October 11, 1994|FRANK MANNING

The Calabasas City Council has upheld a decision by the city Planning Commission to require the developer of Ahmanson Ranch to apply for a special permit to extend Las Virgenes Road 15 feet to the Ventura County line.

"We just felt the application was incomplete, and that additional information is needed to adequately process the application," said Mayor Karyn Foley.

"We agreed to go along with the ruling" and apply for the special permit, said Mary Trigg, a spokeswoman for Ahmanson Land Co.

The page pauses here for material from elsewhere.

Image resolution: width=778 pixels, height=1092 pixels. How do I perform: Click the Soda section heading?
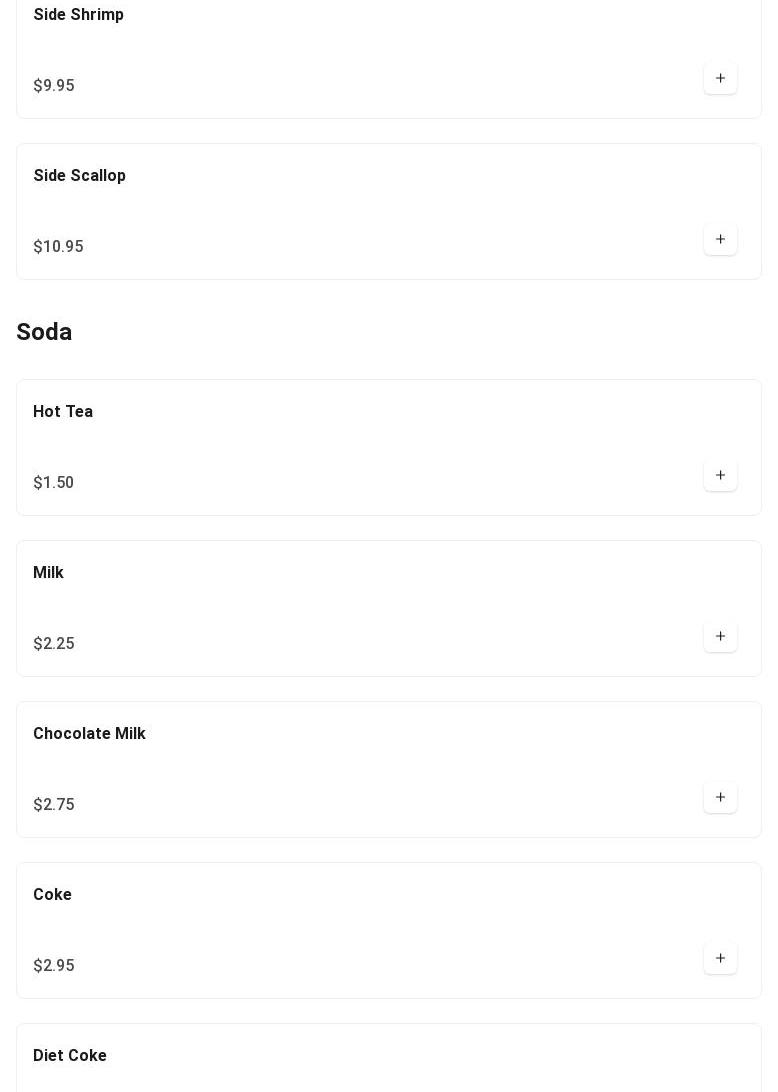tap(44, 332)
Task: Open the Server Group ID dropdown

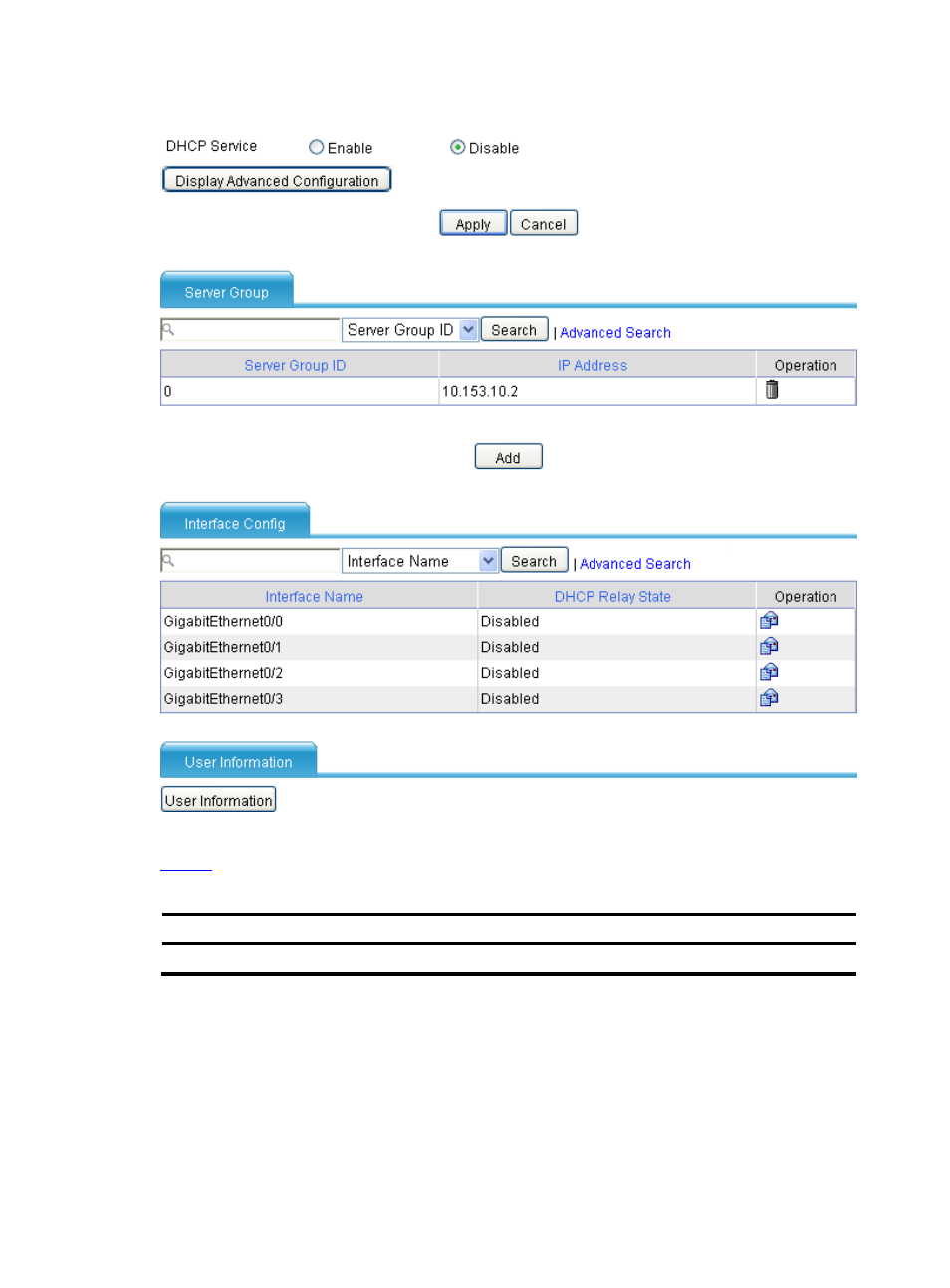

Ahmanson Land initially filed for an encroachment permit to extend Las Virgenes Road to make way for the project, said Steve Harris, Calabasas' community development director. After reviewing the application, the city's planning staff sent Ahmanson a letter saying the application was incomplete.

To complete its application, Ahmanson must file for a conditional-use permit and conduct an environmental review of the road-extension proposal, Harris said, because the area is part of the Las Virgenes Road Scenic Corridor.

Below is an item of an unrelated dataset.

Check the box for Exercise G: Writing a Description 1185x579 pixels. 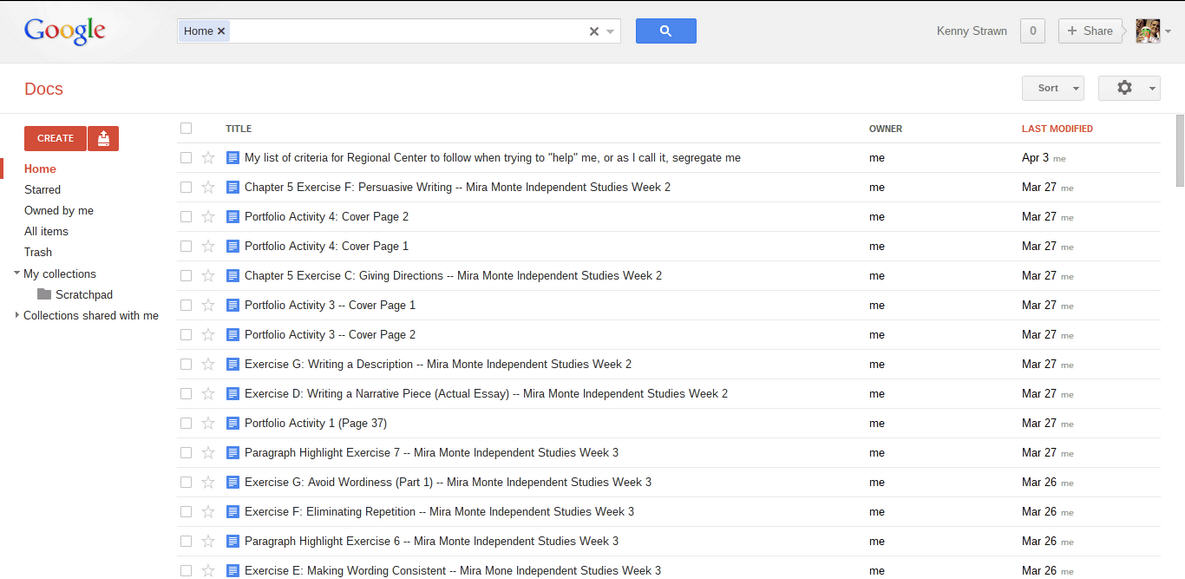186,365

Ahmanson appealed the matter to the Planning Commission, which upheld the staff recommendation.

Ahmanson Land wants to build 3,050 homes, two golf courses and 400,000 square feet of commercial space in a hilly area southeast of Simi Valley near the border of Los Angeles County. The Las Virgenes Road extension is considered crucial to the project because it would be part of a major road system to the proposed development.

The entire project has met fierce opposition from residents and municipalities in the area, who say it would disrupt surrounding neighborhoods. Several communities, including Calabasas, have sued the developers in an effort to block the project.

The developers maintain that they have done all they can to minimize the impact of the project, approved two years ago by the Ventura County Board of Supervisors. An environmental study done on the project demonstrates that clearly, Ahmanson officials maintain.

All of the city of Calabasas' actions to date on the road-extension proposal have dealt with technical issues, city officials said. Eventually, the city will begin studying the actual merits of the project.

The City Council voted in August to appeal a Superior Court judge's ruling that Calabasas was legally bound to allow the widening of Thousand Oaks Boulevard to make way for the project.

Trigg said that Ahmanson wants to try to resolve the various lawsuits--which have been condensed into one--before moving forward with the project.